Instructions for the task:
Go through the listing below and retype exactly the lines starting at the one with "Click the blue verified badge icon" and ending at the one with "Click the Resources", skipping pictures.

Data section:
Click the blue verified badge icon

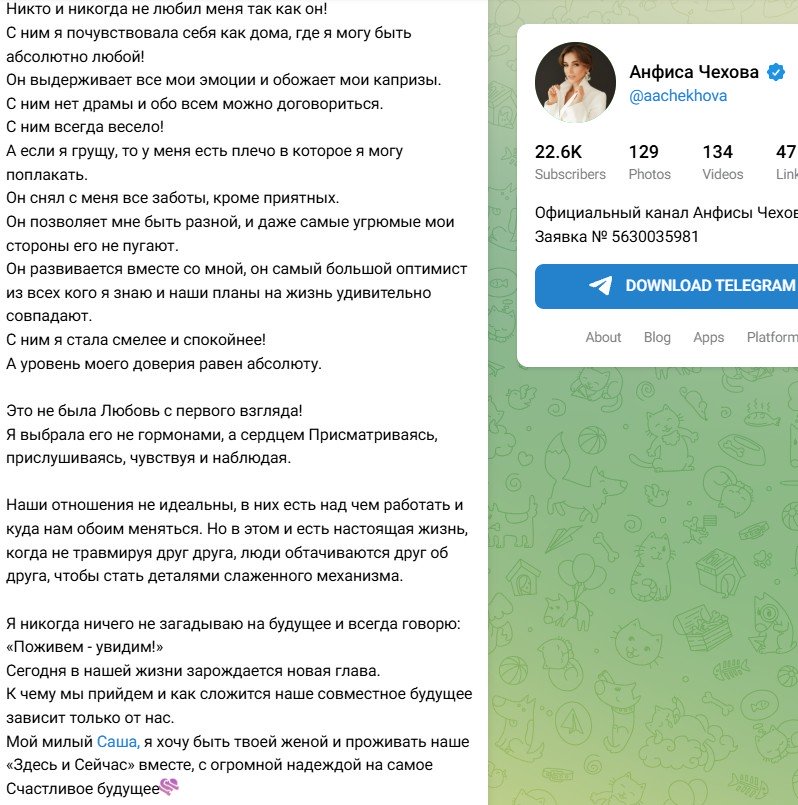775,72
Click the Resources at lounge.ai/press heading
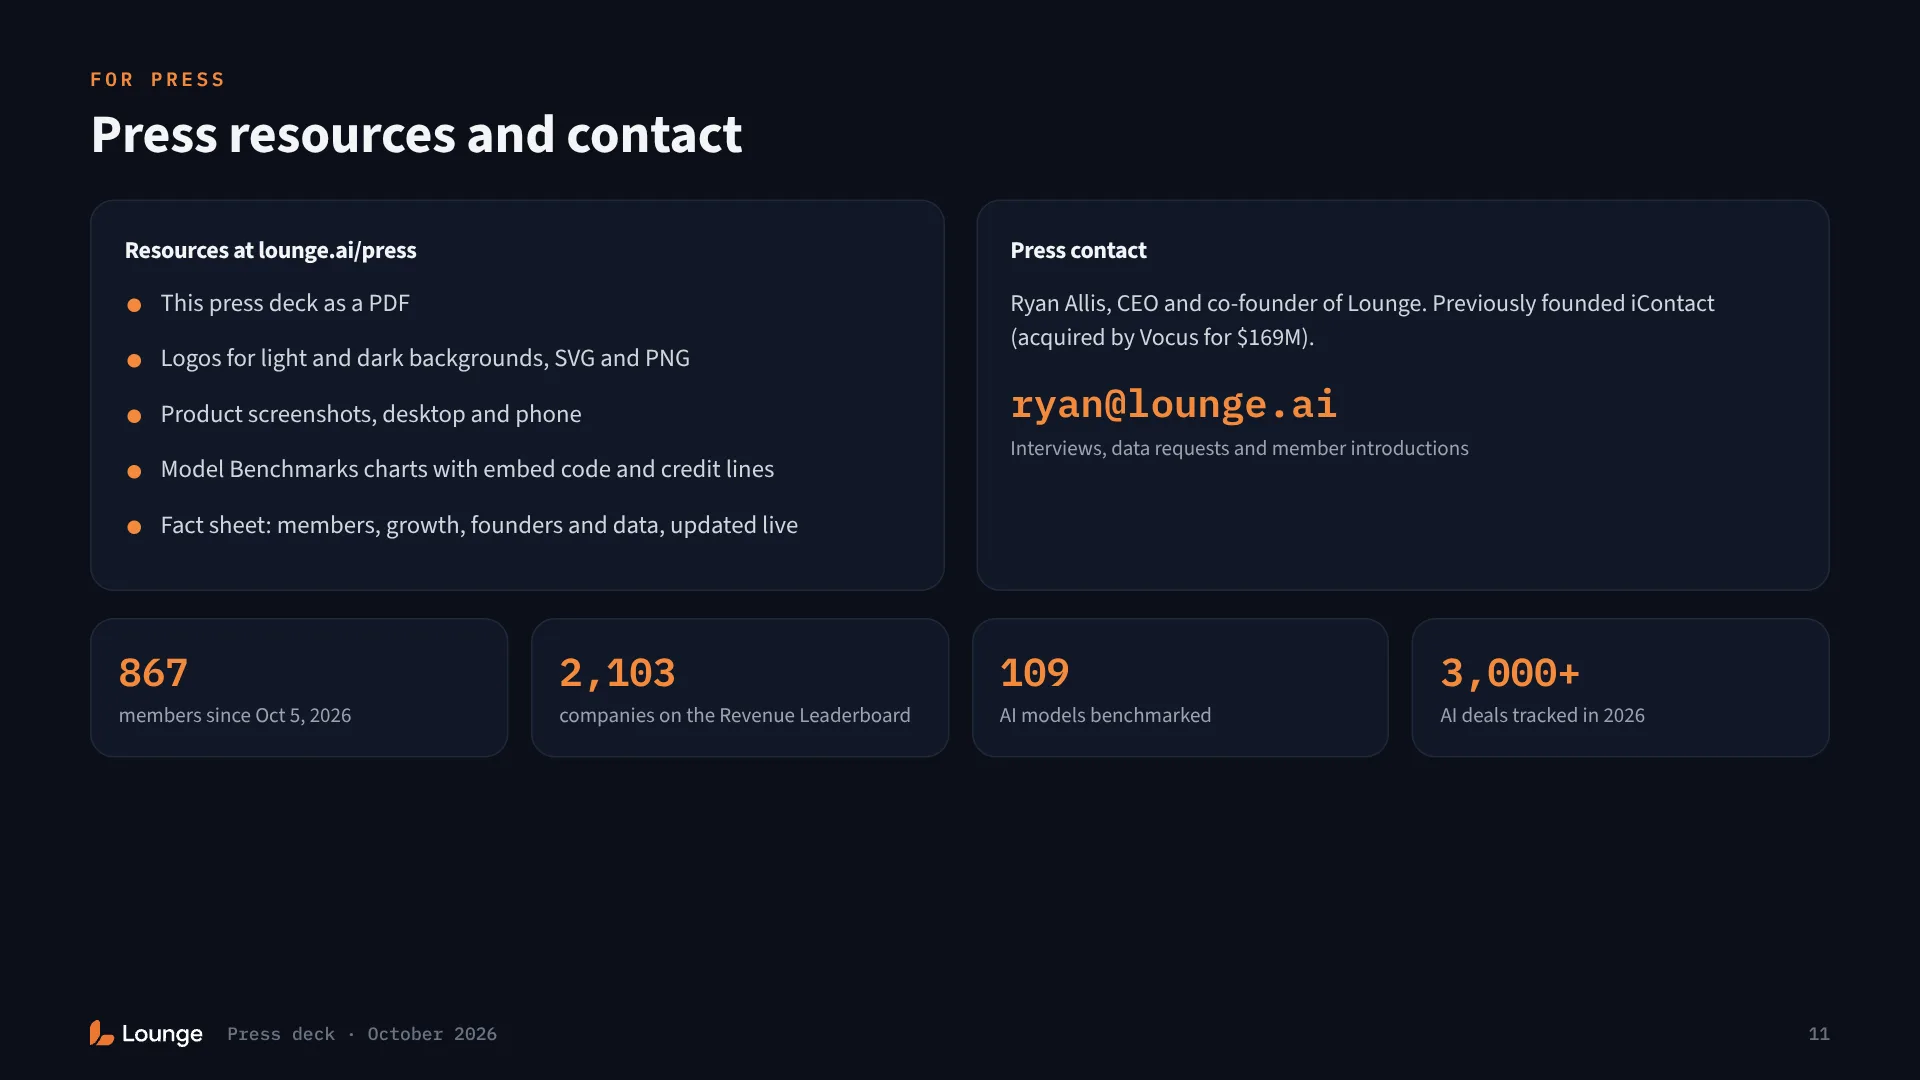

...

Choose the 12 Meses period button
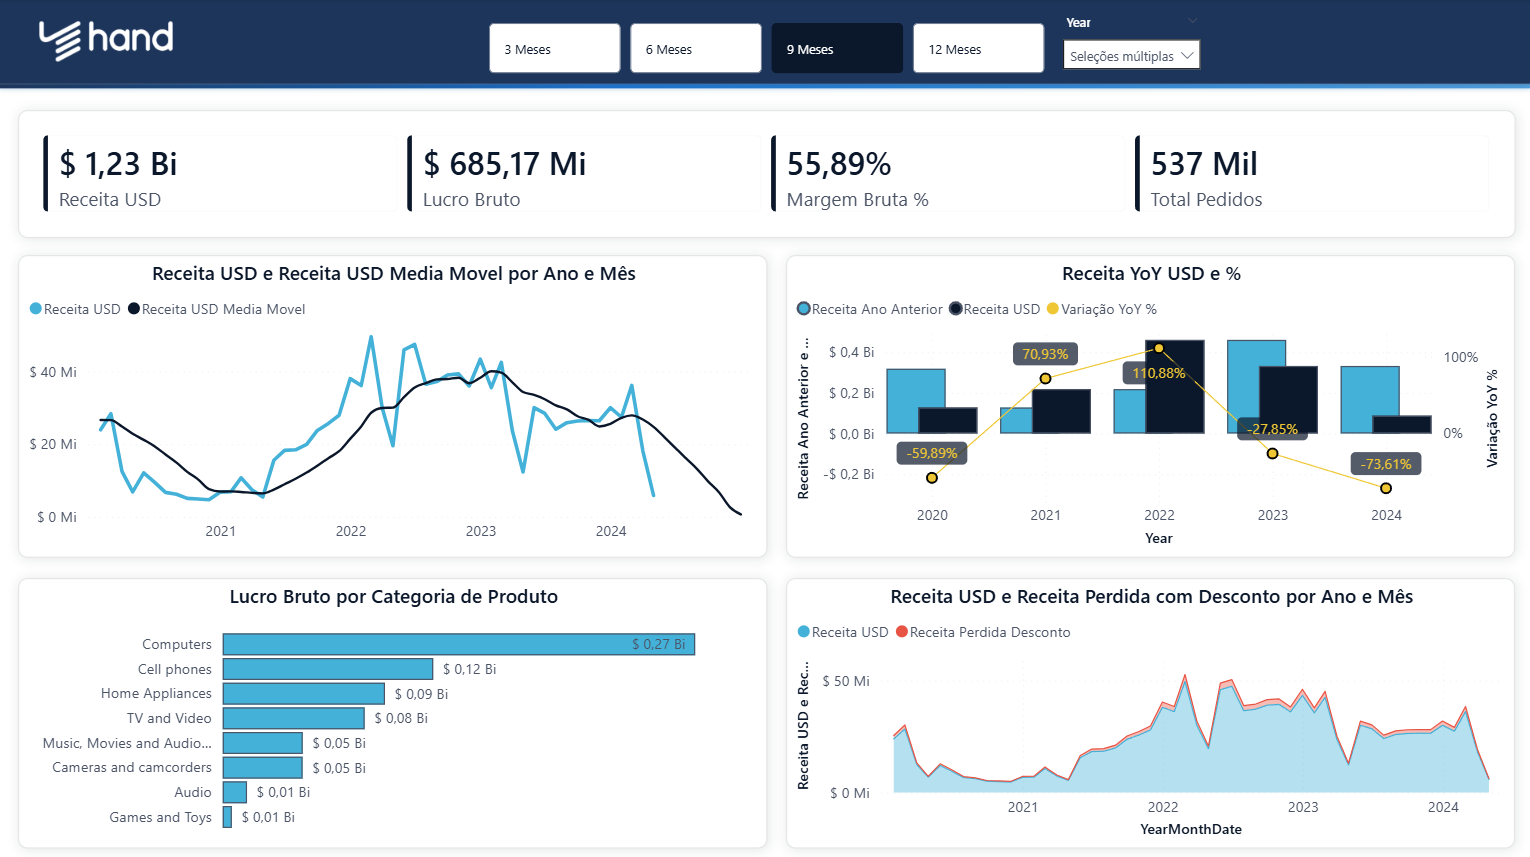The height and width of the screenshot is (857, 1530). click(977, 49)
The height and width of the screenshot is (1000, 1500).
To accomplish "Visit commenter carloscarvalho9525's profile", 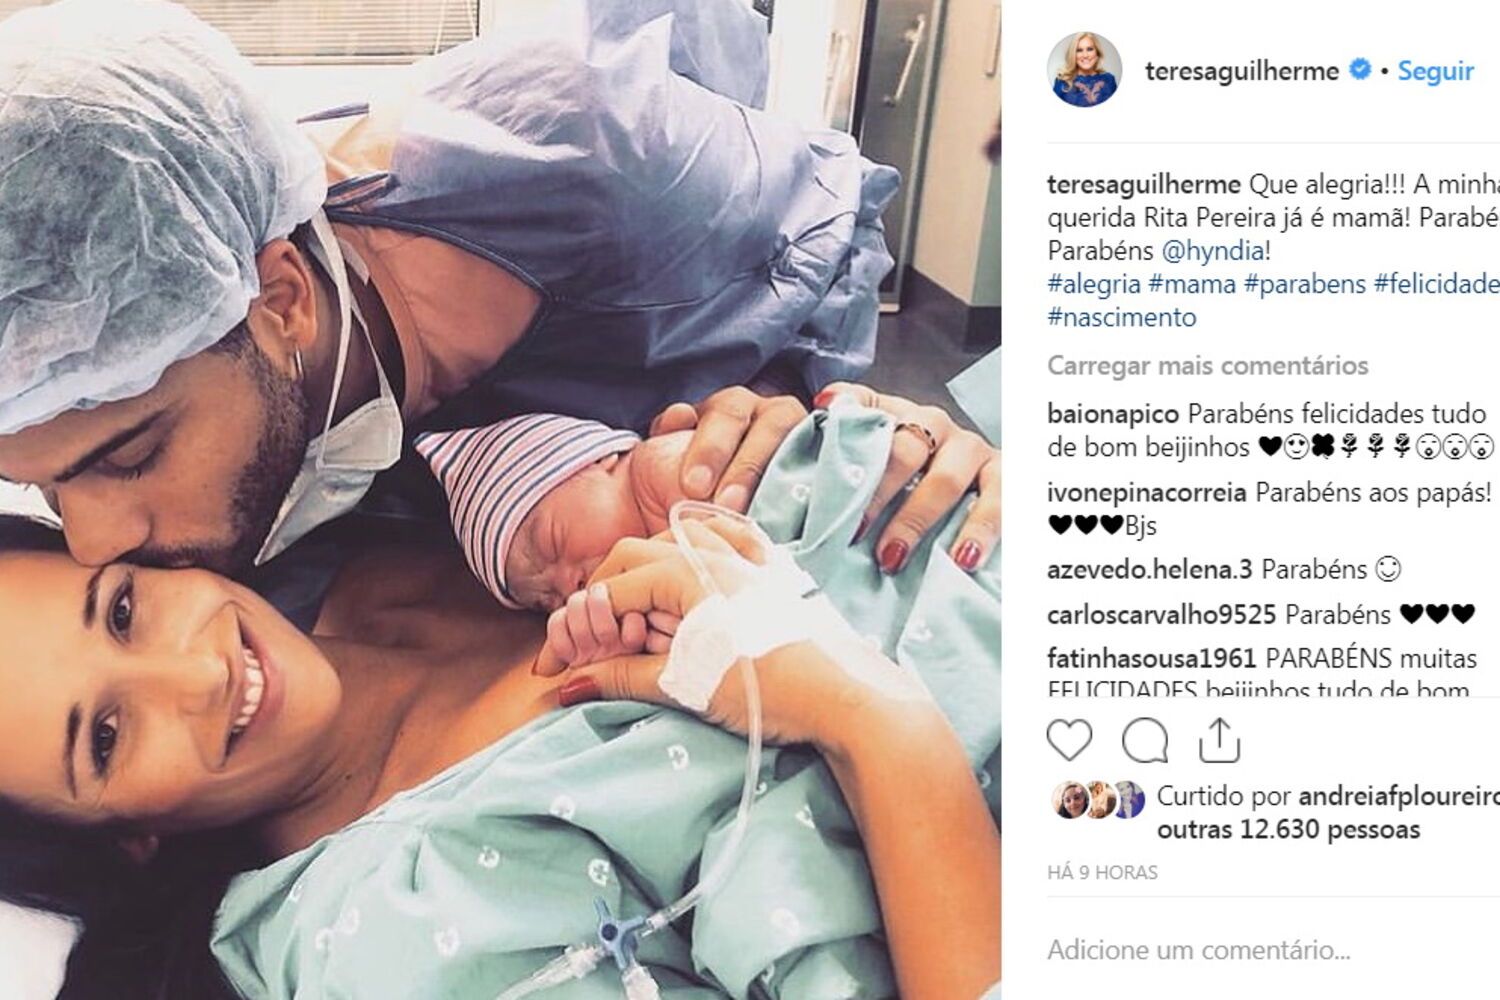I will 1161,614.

* * *

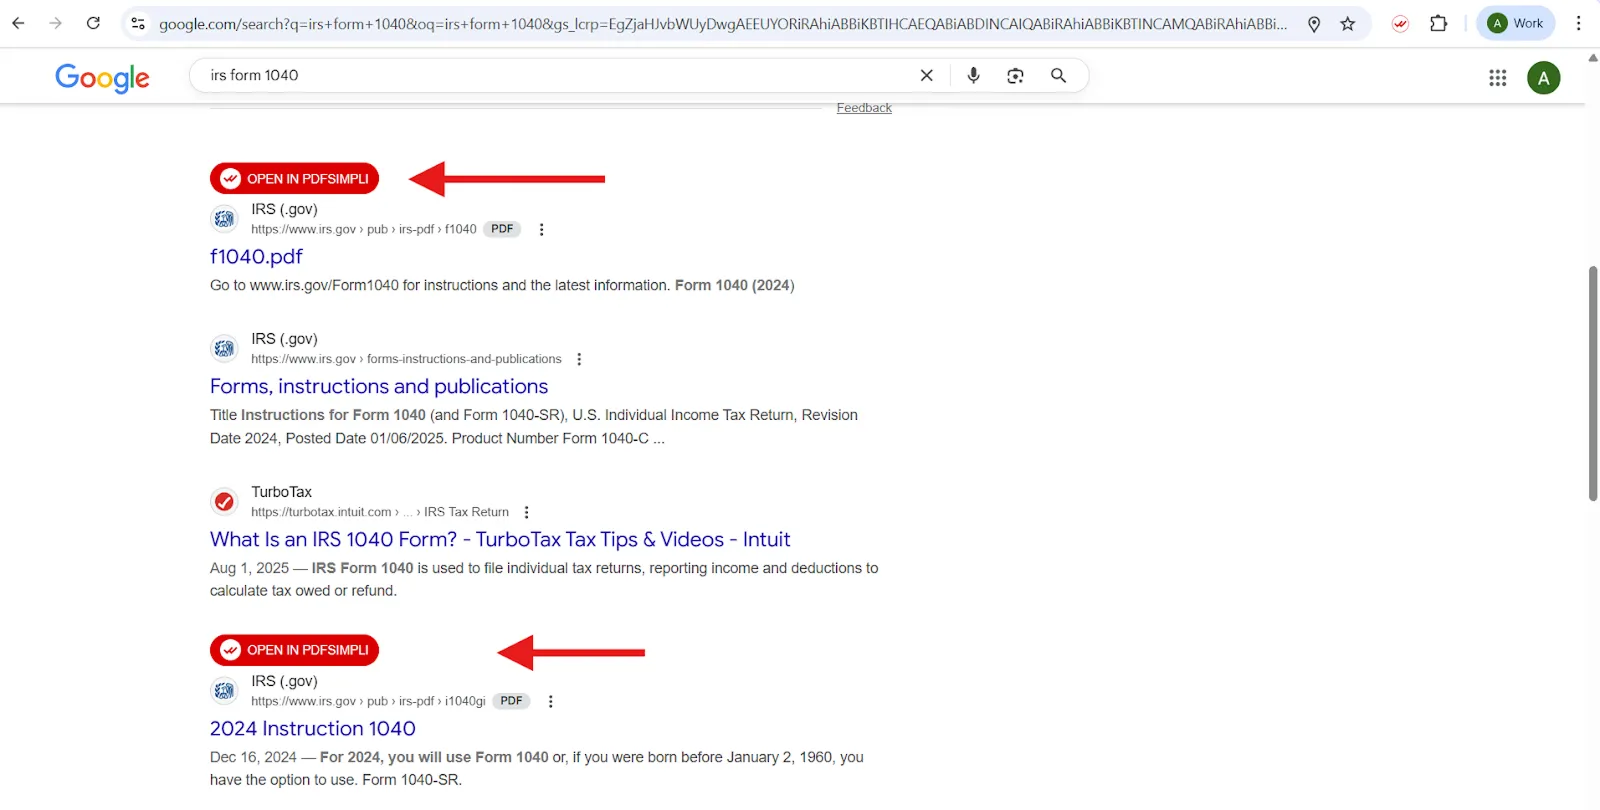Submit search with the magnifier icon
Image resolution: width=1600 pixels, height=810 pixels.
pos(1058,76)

Solution to this problem:
Click the blue verified badge icon

775,72
Click the Resources at lounge.ai/press heading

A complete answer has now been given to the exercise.